That was remarkably diplomatic, Brad.


----------



## StradivariusBone (Mar 14, 2014)

How is it for recording? Isn't that what they designed it for, with Studio One? I've seen only one in action as a church's FOH console and wasn't blown away as far as digital goes for live sound reinforcement.


Sent from my iPhone using Tapatalk


----------



## Eboy87 (Mar 14, 2014)

Put it this way: it's great for plugging a few mics into and dumping the tracks to a laptop. Having mixed several bands (MON and FOH) on one, I'd rather visit the dentist.


----------



## StradivariusBone (Mar 14, 2014)

Point taken! That's kinda my reaction to seeing it run. I was assisting them with a video feed to a satellite room and only had to work with it enough to configure an aux for the feed. It seemed a bit laborious even compared to a solid analog, but they weren't using it to record anything though. I do like other PreSonus products I've used as well as StudioOne.


Sent from my iPhone using Tapatalk


----------



## Datte83 (Mar 18, 2014)

Anyone that has experiens of wireless lav mics 2.4 GHz (WiFi) for musicals/singing ? Good becaus it's licens free all over the world.

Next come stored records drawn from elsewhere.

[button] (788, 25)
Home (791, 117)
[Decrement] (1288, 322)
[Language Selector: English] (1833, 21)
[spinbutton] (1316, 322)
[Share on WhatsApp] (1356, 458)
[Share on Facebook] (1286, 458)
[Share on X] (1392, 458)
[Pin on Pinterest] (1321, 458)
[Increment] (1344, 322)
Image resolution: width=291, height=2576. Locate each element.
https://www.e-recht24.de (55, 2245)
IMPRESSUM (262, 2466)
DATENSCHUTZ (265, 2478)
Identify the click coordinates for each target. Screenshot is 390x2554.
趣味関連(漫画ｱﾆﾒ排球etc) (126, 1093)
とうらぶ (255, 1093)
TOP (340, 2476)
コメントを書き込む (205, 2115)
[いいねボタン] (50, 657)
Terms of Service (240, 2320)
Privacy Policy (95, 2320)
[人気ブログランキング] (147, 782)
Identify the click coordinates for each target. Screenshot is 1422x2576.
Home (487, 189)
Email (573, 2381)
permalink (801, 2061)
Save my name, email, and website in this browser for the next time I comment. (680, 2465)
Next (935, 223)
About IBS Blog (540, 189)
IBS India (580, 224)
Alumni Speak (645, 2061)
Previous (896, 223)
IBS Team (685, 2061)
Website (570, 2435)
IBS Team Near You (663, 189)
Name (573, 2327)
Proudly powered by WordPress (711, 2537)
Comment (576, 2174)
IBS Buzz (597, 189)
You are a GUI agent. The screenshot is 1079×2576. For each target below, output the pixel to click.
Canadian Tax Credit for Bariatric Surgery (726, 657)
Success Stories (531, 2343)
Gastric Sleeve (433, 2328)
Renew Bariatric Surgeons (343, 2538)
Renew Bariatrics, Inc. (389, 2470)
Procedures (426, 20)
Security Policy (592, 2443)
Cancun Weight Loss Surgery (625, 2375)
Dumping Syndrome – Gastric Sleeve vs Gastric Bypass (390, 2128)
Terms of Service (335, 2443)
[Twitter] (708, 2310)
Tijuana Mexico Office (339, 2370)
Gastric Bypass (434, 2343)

Behringer got a modell called ULTRALINK ULM200LAV. I also know that Line 6 has awell but they have big problems with dropouts.


----------



## Eboy87 (Mar 18, 2014)

I would rather use VocoPro than Behringer's wireless mics. I have no experience with the Line 6 stuff, but I knew people using their digital stuff for measurement mics. Personally, I would shy away from WiFi bands, though I have no solid evidence to back it up. I just feel like there's too much crap spewing RF in those bands. If you're looking for something with decent frequency density, I think ULX-D is the best bet right now, though exponentially more expensive than the Behringer crap.

Especially in theatre, wireless mics are the one thing you shouldn't cheap out on. The last thing you want is to have a mic dropout when Diva McLeadingactress is onstage for her penultimate solo. The range on the cheap stuff isn't that great, they don't sound particular good, and they break easily. A minor pet peeve is the cheap ones use 9V instead of AA batteries. Shure has relatively cheap systems with the SLX series (they lack in features, ie gain settings, RF meter, but they're pretty durable), and the Sennheiser stuff isn't bad either (my preference is the 500 Series and above Sennheiser, but most venues around here are using Shure ULX or UHF-R).


----------



## museav (Mar 19, 2014)

Some people seem to love their 2.4GHz wireless mics, others seem to have experienced all sorts of problems with them. I know that I have worked with several universities and coporations that will not consider or allow such systems without their IT staff being aware of them and able to remotely manage or control them, if they allow them at all.


----------



## Datte83 (Mar 27, 2014)

Ok thanks thought so myself


----------